_Source data_.
= = = =
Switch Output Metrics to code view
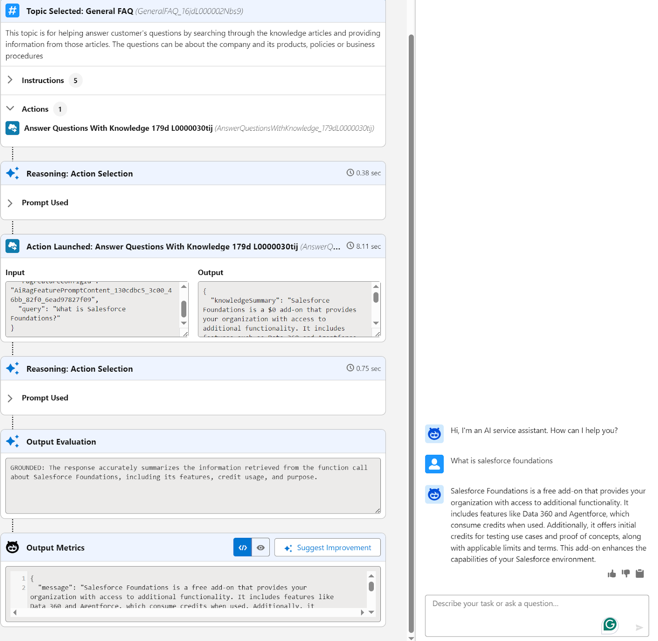This screenshot has width=658, height=641. point(242,547)
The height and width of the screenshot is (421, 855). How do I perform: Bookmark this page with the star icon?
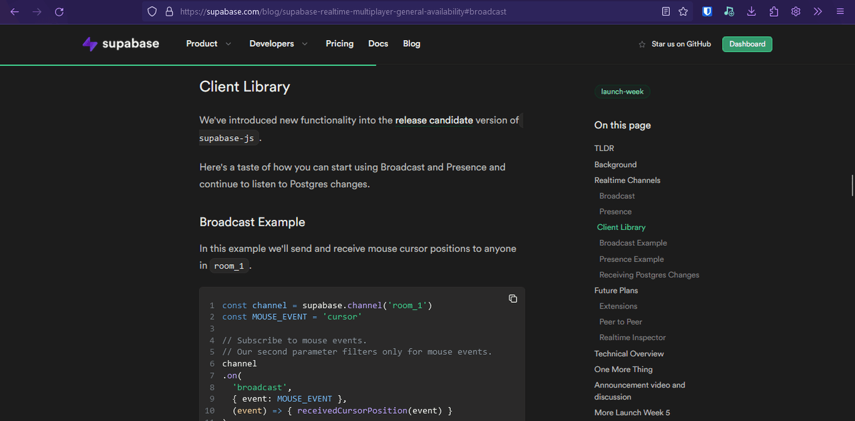[683, 11]
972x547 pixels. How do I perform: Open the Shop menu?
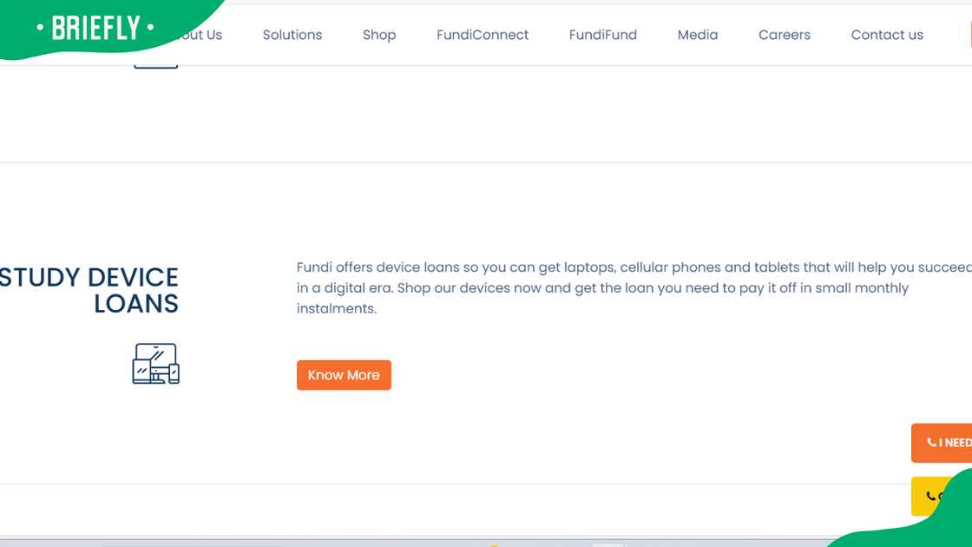pyautogui.click(x=378, y=35)
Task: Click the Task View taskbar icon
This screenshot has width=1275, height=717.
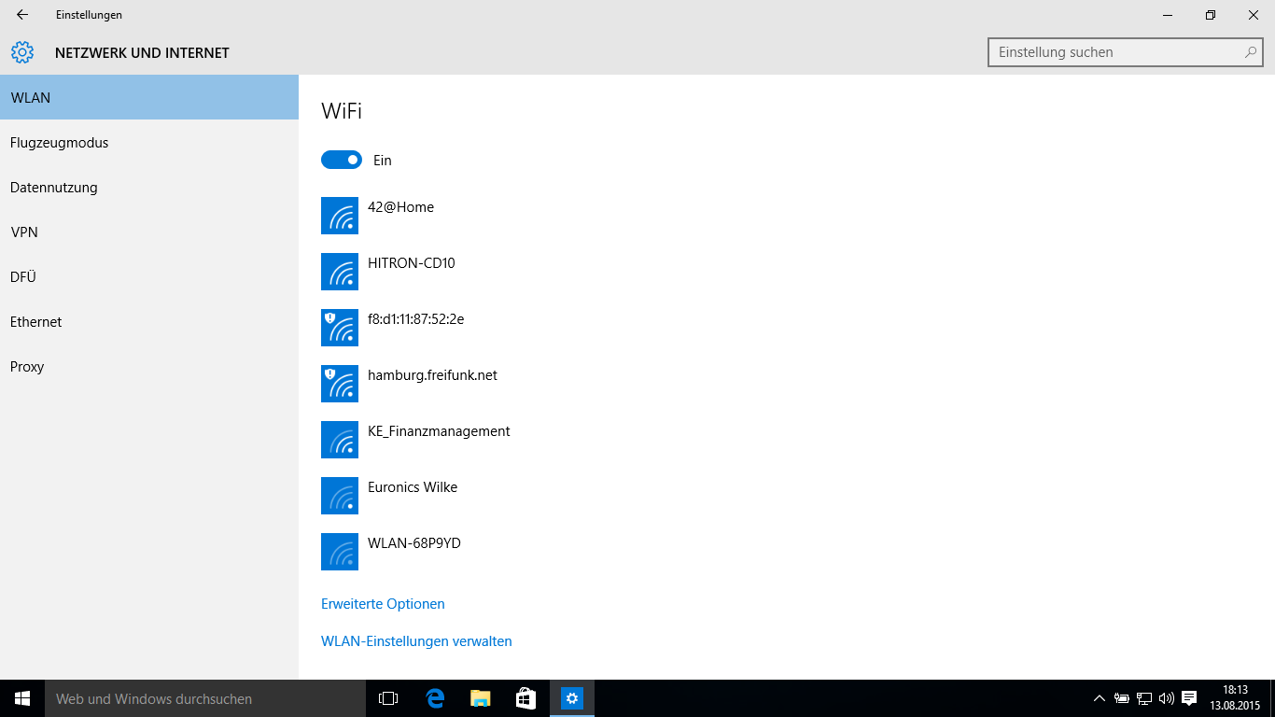Action: (388, 698)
= = = =
Your copy should hold only the lines running from the one that contains "972x547 pixels. How" through the final line of the data; transcribe them exactly, both ends included, and leave pictures out.

_Expected output_.
972x547 pixels. How do I perform: Open the Shop menu?
pyautogui.click(x=378, y=35)
Task: Click the Task View taskbar icon
This screenshot has width=1275, height=717.
Action: (388, 698)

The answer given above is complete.